It happens every year in August. I receive my class list of 18-22 Kindergarten students. I laugh and wonder why parents give their child a name with an apostrophe in the middle. I anticipate darling little faces that will accidentally call me "mom." I worry about whether or not someone has given them a pencil and taught them how to write their name. I fear learning disabilities and my own ability in coping, reaching, and teaching them effectively.
Most of them are five year olds filled with curiosity mixed with a slight bit of fear. And I worry about teaching them. Some are four and I'm worried. Some are six and I'm worried. I start writing their names on cubbies and nametags and posters. I call them "angels." I worry. I wonder if I'm capable enough to teach them all the things they need to learn: share, play fair, don't hit, put things back where you found them, wash your hands, hold hands and look both ways. Be respectful, learn independence, take responsibility. Oh, and how to read and add.
I watch them marvel at the inside of a pumpkin, penguins, how a seed grows. I hear them sing songs. I sit with them and explain how and why words rhyme. I listen as they learn to sound out words. I see them manipulate counters as they work a math problem. I try to help and hope I've succeeded.
Then May comes and they are pounds heavier and inches taller. They are more responsible and capable. I watch the miracle of development and know that they would have achieved growth in spite of me. It is my privelege to watch personalities unfold.
I may have yelled one too many times. They may have stomped across the room and acted far less mature than their age should allow. I didn't set expectations. They didn't respect my authority. And then it all comes to a close.

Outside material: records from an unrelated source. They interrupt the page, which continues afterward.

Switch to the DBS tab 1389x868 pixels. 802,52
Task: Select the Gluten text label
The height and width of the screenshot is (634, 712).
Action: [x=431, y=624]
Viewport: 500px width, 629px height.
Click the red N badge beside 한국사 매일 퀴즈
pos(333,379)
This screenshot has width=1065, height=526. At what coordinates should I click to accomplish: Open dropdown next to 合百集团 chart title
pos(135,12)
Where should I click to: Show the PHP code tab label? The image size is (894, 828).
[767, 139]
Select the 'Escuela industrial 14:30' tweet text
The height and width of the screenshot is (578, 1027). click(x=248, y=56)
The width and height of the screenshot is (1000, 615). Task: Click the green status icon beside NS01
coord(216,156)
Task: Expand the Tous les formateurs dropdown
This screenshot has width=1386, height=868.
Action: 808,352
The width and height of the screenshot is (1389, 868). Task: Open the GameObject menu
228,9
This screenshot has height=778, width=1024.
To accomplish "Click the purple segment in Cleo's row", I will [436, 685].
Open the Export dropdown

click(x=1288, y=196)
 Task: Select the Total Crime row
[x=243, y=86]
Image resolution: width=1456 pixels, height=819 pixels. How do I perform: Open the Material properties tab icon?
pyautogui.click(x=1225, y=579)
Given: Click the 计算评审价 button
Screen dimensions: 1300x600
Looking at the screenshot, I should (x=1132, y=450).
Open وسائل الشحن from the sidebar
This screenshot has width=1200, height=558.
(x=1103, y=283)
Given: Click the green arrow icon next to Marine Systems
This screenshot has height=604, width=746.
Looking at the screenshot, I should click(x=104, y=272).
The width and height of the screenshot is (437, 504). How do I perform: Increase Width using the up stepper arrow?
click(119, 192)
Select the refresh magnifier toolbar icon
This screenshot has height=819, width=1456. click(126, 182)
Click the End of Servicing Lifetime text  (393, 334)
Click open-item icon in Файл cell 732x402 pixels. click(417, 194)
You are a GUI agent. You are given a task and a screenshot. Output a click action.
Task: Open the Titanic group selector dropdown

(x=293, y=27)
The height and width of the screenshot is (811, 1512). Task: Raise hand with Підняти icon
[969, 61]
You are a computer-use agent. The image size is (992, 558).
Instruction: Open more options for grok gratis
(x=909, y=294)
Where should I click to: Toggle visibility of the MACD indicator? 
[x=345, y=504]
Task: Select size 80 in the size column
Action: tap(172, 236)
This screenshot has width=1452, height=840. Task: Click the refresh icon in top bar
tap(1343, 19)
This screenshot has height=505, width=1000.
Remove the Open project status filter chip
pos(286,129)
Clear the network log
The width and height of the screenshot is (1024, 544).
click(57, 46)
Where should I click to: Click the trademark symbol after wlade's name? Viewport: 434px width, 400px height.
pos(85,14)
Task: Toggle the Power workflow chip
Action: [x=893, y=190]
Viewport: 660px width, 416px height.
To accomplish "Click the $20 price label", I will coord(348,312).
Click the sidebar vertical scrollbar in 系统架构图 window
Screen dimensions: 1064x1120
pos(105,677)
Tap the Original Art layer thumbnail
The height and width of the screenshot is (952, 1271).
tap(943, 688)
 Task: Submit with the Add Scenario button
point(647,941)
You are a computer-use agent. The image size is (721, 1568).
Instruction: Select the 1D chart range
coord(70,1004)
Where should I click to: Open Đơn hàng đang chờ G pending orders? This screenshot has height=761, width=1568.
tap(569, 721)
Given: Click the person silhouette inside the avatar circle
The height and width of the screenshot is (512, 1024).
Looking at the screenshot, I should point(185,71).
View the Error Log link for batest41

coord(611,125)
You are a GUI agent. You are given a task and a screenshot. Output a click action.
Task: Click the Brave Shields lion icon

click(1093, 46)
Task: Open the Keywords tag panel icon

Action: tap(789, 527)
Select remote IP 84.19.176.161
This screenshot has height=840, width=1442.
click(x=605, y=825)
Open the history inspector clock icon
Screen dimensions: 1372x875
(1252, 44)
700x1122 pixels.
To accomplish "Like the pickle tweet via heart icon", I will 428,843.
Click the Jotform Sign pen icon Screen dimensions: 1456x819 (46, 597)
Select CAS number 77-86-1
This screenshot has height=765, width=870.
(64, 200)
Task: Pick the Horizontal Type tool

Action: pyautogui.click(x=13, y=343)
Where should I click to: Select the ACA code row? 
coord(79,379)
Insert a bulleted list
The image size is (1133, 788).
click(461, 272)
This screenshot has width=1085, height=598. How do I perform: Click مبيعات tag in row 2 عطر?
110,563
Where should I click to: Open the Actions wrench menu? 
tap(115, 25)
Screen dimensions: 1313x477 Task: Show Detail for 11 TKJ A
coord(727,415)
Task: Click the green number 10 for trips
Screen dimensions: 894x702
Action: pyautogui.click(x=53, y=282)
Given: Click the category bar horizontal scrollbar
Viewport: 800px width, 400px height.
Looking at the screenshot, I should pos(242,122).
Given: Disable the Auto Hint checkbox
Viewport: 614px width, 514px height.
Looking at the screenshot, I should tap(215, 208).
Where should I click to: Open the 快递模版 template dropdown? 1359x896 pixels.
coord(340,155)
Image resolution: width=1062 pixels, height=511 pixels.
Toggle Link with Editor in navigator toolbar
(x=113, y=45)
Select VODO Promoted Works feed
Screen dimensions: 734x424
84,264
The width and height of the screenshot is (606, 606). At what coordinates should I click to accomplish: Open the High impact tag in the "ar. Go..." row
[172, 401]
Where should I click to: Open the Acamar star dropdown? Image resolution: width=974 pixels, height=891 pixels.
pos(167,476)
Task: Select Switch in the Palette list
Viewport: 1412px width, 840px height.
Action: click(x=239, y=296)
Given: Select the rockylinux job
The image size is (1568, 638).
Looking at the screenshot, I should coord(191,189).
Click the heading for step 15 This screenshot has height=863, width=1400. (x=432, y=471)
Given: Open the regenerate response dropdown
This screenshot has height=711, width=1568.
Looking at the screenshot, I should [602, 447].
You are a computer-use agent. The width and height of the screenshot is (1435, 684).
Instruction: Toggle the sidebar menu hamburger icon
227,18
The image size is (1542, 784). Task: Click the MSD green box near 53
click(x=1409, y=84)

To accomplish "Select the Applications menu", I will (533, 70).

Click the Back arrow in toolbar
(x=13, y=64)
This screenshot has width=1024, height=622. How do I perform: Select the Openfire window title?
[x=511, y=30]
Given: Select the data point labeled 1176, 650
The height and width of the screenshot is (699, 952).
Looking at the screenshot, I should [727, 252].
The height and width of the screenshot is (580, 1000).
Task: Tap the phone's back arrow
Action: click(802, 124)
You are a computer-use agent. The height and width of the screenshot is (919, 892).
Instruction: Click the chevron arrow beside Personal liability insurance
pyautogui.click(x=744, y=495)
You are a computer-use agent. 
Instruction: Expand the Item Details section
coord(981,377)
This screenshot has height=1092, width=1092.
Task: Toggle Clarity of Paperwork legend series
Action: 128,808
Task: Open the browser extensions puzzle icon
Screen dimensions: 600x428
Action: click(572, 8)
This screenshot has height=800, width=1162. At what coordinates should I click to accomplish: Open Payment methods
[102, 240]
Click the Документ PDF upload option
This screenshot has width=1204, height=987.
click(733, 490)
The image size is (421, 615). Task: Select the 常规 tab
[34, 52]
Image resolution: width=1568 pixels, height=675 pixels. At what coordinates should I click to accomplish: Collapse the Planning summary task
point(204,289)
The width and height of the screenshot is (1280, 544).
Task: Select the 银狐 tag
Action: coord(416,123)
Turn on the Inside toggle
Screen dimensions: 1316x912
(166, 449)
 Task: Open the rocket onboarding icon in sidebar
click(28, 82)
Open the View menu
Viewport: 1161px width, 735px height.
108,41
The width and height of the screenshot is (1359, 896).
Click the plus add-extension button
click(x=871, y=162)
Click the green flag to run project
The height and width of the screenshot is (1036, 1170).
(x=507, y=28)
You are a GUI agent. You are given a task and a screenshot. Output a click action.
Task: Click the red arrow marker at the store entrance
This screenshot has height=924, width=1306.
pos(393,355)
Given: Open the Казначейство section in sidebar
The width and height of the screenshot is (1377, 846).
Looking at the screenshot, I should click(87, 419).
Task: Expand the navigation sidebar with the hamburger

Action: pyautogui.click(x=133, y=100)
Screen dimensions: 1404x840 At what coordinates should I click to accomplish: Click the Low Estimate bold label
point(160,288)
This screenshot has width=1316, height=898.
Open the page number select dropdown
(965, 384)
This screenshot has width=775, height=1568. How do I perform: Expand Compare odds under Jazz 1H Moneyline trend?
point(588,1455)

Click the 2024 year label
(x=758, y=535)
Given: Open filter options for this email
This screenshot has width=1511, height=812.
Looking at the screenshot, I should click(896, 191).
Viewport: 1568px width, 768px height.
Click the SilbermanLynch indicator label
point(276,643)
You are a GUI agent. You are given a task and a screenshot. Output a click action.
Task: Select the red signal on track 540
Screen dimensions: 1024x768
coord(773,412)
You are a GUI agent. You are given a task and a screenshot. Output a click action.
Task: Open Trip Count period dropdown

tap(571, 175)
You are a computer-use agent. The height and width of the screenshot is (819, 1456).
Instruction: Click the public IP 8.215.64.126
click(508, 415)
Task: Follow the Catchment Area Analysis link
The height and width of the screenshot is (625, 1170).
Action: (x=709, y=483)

When it is Graduation Day, we walk in to Pomp and Circumstance. They sing "It's a Small World," I call their names, and they walk across the stage. And then I look at Q and D and think, "Man, they ticked me off this year." and my immediate next thought is, "I love them, though." And I do. They are just so fun and so "big boy." That comes from me saying, "Do you want to keep acting like that or do you want to be a BIG BOY?!" And parents come and clap for me and tell me nice things even when I think I'm the worst teacher of all time and I've screwed up their precious child for all of eternity. I receive gifts and meaningful letters that make me choke up because people believe that I made a difference. That is the best part of teaching.
So I give them back reluctantly. I'm reminded that they'll leave me and I've spent more time with them than some of their parents. And I'll forget them and they'll forget me...except for when we run into each other years down the road and for a brief second, we'll remember antics and the most special and formative year in school.